Imprezę „Wystrzałowe zakończenie roku” na strzelnicy Polskiego Związku Łowieckiego zorganizowała włocławskie Stowarzyszenie Proobronne Jednostka Strzelecka numer 4051 „Strzelec”.
- Można nauczyć się strzelać, można doskonalić swoje umiejętności strzeleckie. Jest broń bojowa, mamy zarówno karabinki bocznego zapłonu, centralnego zapłonu, tzw. kałachy, karabinki znane z różnych filmów czy też pistolety wykorzystywane przez służby mundurowe na całym świecie – tłumaczy Krzysztof Wójcik.

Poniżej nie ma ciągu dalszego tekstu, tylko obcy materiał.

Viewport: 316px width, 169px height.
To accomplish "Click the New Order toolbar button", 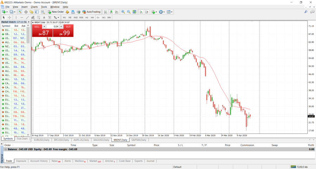I will click(55, 12).
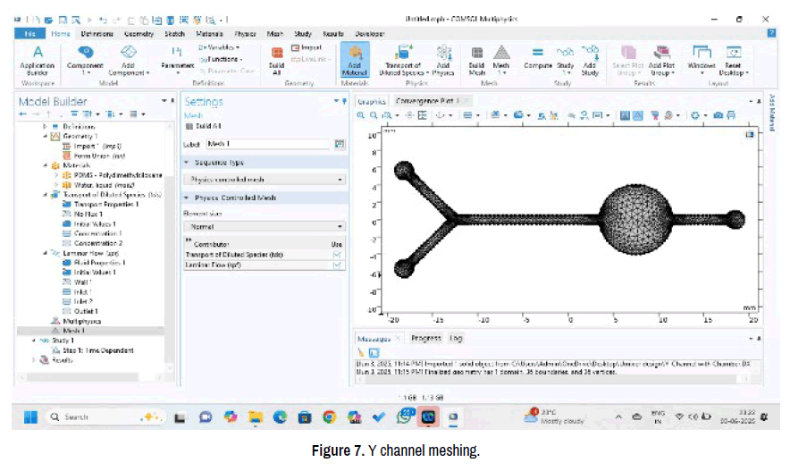Click the Reset Desktop icon
The height and width of the screenshot is (471, 790).
[x=733, y=58]
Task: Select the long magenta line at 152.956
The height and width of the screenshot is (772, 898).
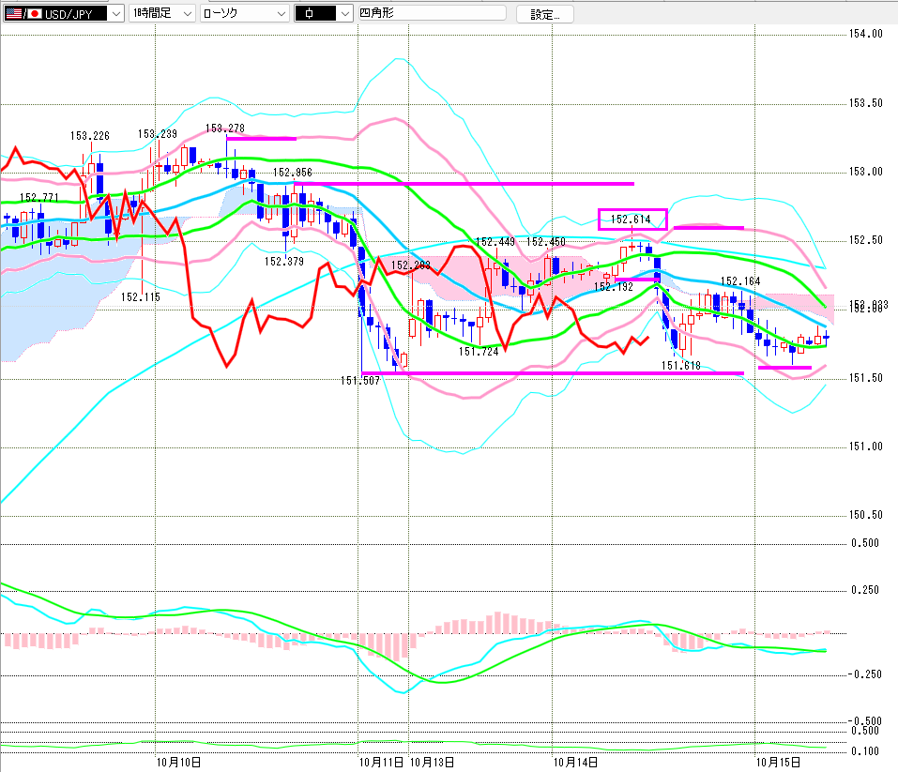Action: click(x=469, y=184)
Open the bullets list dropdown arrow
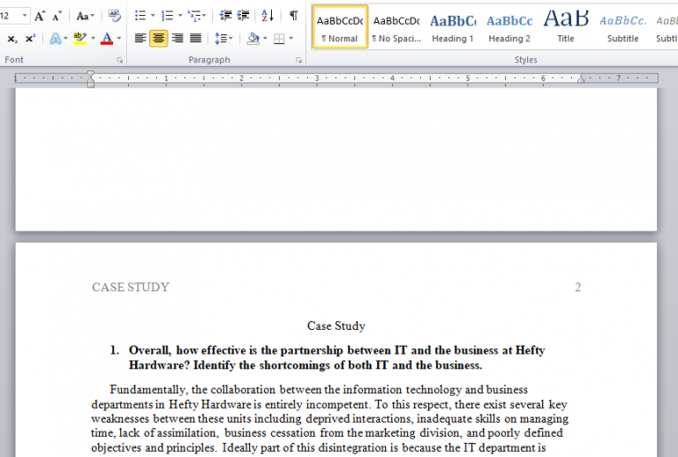 (x=153, y=16)
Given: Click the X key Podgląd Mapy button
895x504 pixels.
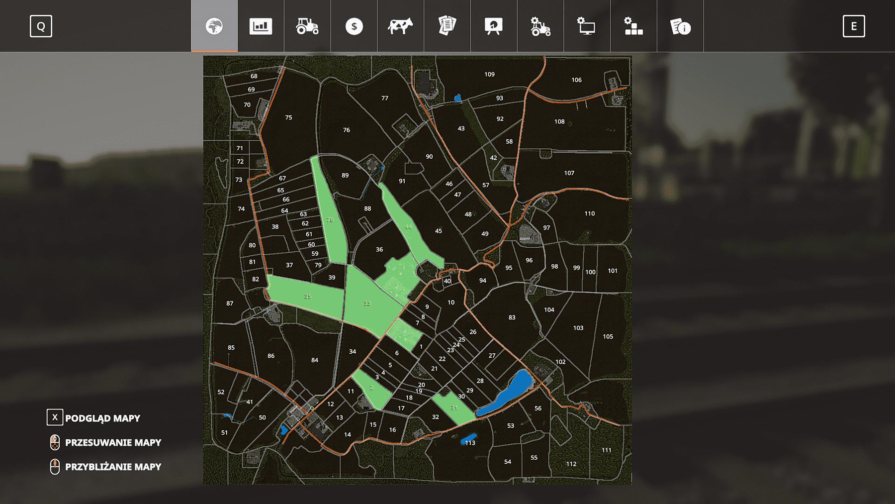Looking at the screenshot, I should tap(55, 417).
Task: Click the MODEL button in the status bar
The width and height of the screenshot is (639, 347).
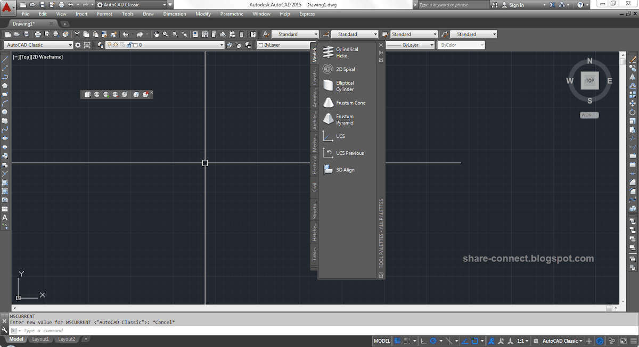Action: [x=382, y=341]
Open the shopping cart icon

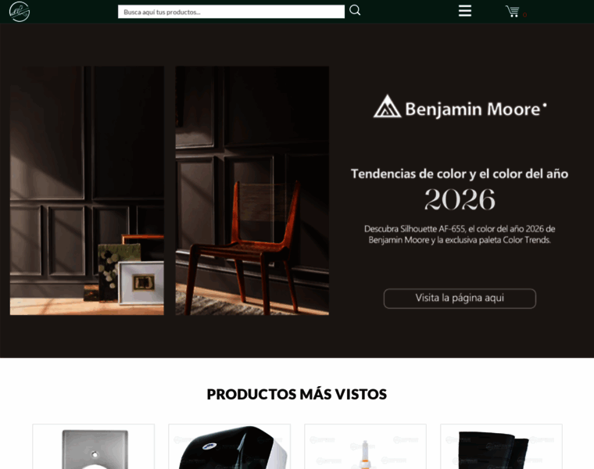tap(512, 12)
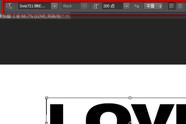Click the letter L in LOVE text

pyautogui.click(x=57, y=114)
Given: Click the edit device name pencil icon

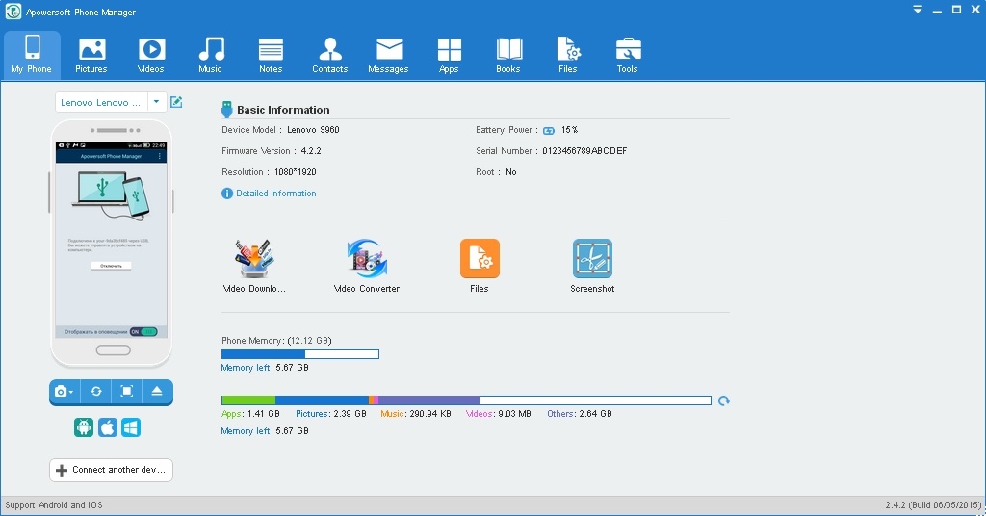Looking at the screenshot, I should (176, 102).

Zainteresowanie włocławian było ogromne. W kolejce do stanowisk strzeleckich trzeba było odstać kilkadziesiąt minut. A wśród chętnych – sporo pań. – Uwielbiam strzelać, mój narzeczony jest wojskowym i trochę tą pasją do strzelania mnie zaraził – opowiada uczestniczka wydarzenia. – Strzelałam z pistoletu i strzelby. Odrzut był mocny – opowiada.
Broni do wyboru było bardzo dużo, ale największym zainteresowaniem włocławian cieszyły się konstrukcje krajowe - karabinek szturmowy „Grot” i pistolet „VIS 100”, produkowane przez Fabrykę Broni w Radomiu, używane aktualnie przez Wojsko Polskie.